**Activity**
Each line of the entries that contains the word "agent" adds one. Reply with the resulting number only.

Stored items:

▬▬▬▬▬▬

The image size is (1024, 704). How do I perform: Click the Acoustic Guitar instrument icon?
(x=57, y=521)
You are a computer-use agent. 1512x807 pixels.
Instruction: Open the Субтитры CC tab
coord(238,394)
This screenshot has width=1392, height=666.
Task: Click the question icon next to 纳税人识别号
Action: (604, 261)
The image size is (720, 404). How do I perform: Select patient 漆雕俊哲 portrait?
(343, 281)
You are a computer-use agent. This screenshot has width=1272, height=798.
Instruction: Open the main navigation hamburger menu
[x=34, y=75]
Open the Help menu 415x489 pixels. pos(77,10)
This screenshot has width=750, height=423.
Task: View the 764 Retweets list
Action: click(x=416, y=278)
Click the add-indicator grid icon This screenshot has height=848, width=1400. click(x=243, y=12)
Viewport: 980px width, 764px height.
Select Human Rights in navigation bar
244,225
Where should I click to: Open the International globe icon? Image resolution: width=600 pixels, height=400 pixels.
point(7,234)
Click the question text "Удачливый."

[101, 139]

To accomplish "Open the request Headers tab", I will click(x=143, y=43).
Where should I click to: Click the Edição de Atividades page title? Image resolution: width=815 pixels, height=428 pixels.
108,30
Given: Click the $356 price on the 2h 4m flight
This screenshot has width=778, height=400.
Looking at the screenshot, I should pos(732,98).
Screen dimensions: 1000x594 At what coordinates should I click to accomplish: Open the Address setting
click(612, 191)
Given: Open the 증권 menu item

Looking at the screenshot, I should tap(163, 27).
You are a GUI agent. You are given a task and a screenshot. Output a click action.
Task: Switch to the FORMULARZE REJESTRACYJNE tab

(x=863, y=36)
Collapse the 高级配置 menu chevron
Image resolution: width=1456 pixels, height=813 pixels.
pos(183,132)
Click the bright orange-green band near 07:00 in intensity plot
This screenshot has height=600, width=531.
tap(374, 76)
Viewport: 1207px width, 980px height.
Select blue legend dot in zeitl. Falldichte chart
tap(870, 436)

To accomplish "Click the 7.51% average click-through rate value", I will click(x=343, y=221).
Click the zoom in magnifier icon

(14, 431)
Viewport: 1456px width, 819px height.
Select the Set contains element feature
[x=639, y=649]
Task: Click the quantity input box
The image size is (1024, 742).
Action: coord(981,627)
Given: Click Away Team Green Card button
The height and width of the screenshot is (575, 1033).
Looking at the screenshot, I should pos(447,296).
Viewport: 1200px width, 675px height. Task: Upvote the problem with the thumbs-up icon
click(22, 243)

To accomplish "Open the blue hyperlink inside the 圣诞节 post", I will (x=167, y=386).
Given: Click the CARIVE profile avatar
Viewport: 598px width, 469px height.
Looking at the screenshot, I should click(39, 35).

▬▬▬▬▬▬

**Output of the exercise**
3